Im Gemeinschaftsgarten von Wilten stecken bereits über drei Jahre Erfahrung. Auf einem Drittel des 2600 Quadratmeter großen Areals werden nun Gemüse, Obst und Kräuter geerntet, der Rest ist Spielbereich und Kommunikationszentrum. Das Tiroler Bildungsforum lieferte im September 2009 die Starthilfe, der Garten wurde mit den künftigen Kleingärtnern angelegt. In Gruppen wurden die Arbeiten damals koordiniert. Sechs Personen waren im Planungsausschuss, andere wiederum bauten Zäune oder Stützmauern. Jetzt ist jeder für sein kleines Stückchen Erde selbst verantwortlich. Nach einem Jahr der Koordination liegt diese Arbeit in den Händen dreier Mitglieder. Das Ziel, neue Wurzeln zu schlagen – für viele in neuer Umgebung –, ist mit dem Garten erreicht worden.

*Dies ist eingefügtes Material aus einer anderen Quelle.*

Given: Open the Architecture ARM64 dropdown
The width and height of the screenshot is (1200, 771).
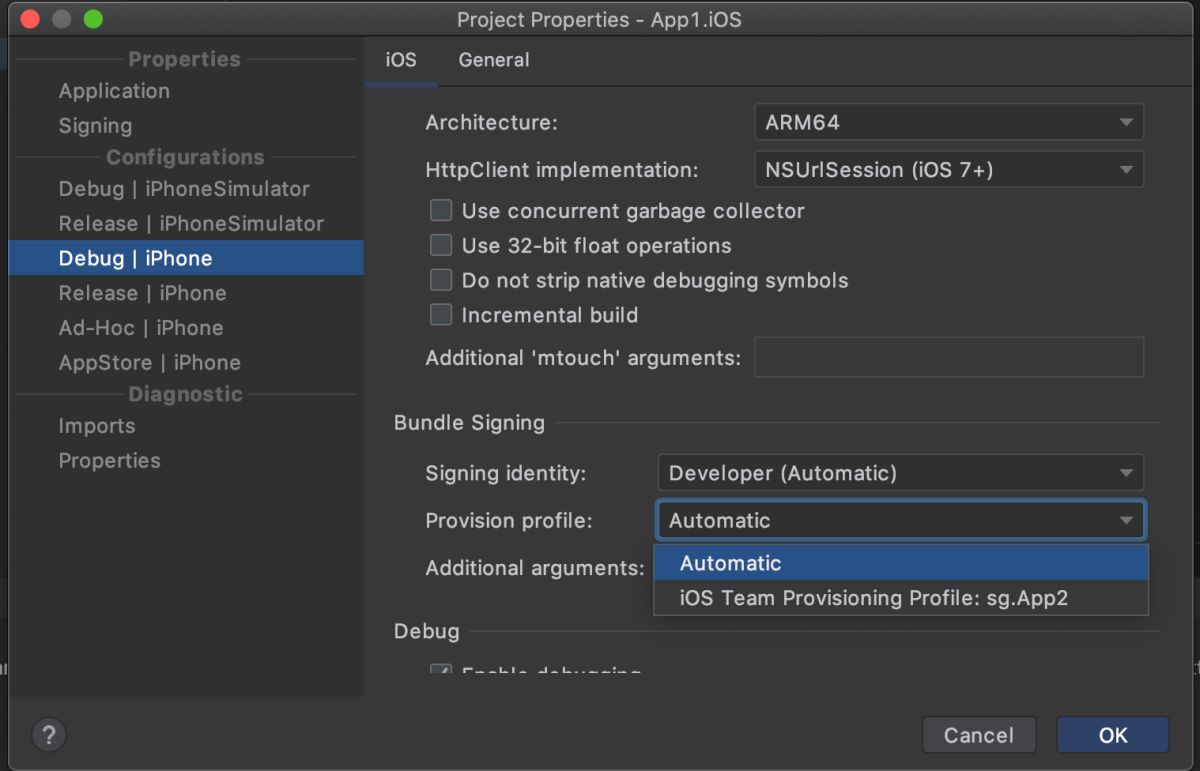Looking at the screenshot, I should point(948,123).
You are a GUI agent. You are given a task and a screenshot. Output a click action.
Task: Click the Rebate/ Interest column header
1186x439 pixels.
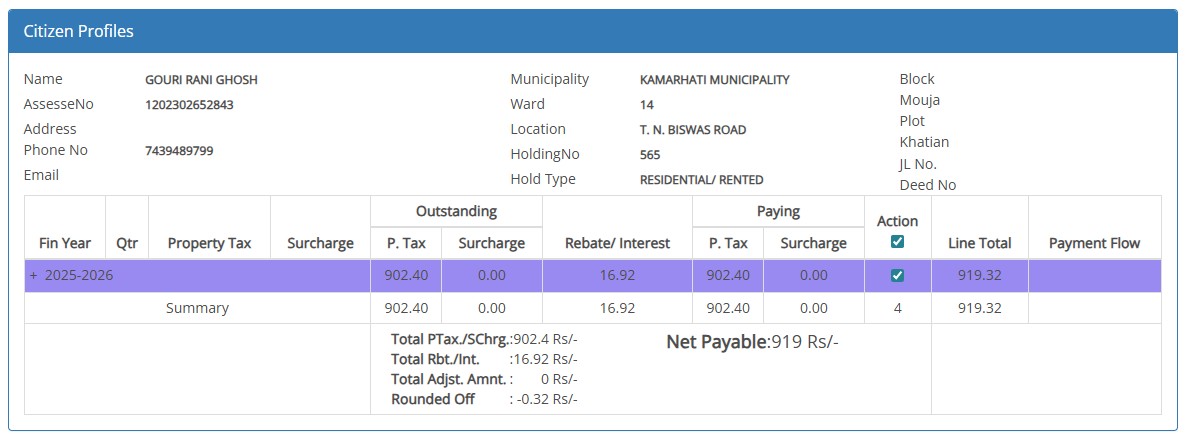(x=617, y=243)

„Menschen aus 25 verschiedenen Ländern, aus unterschiedlichen sozialen Schichten und allen Altersgruppen haben die eine verbindende Klammer – den Garten. Es haben sich schon Freundschaften, gute Kameradschaften, aber auch Probleme ergeben“, erzählt Obojes-Signitzer.
Manche Menschen reagieren mit Unverständnis, wenn ihr Nachbar z. B. sein Beet nicht so sorgfältig pflegt. „Andere wiederum haben aber schlicht und einfach den Arbeitsaufwand unterschätzt“, erzählt die Koordinatorin.
Die Vorteile der Gemeinsamkeit überwiegen allerdings bei Weitem. Denn Reibereien lassen sich beseitigen, Spannungen abbauen. So kann Obojes-Signitzer von regem Austausch von Gemüsesorten zwischen den Gartenfreunden berichten. Wer kennt bei uns schon chinesischen Spargelsalat, Schnittknoblauch oder Gemüsemalve. Im gemeinsam verwalteten Kräuterbeet gibt es mittlerweile zehn verschiedene Minzesorten.
Die Initiativen für Gemeinschaftsgärten sprießen. So haben sich bereits „Ackerfreunde von Arzl“ gefunden oder Menschen, denen Permakultur ein besonderes Anliegen ist. Sie verwirklichen ihre Ideen im Kapuzinergarten in Innsbruck.
Das junge Klanggemüse in Schwaz wiederum ist ein Projekt der Klangspuren und von Slow Food Tirol. Volksschüler betreuen den Garten der Pfarre, säen, ernten und lernen, Gemüse zu schätzen. Heuer haben sie ein grünes Getränk aus dem Pfarrgarten fabriziert. „Zuhause hätten sie das nie getrunken, aber so schmeckte es jedem besonders gut“, erzählt Obojes-Signitzer.
Der Trend zum gemeinsamen Arbeiten im Grünen blüht. Das war bei einer Fachtagung in Innsbruck zu spüren, bei der Teilnehmer aus allen Bundesländern ihre Erfahrungen austauschten. Das Tiroler Bildungsforum (www.tiroler-bildungsforum.at) unterstützt Menschen mit ihren Gartlerträumen und bemüht sich um geeignete Flächen. Damit das Schnittlauchbrot in Reichweite rückt.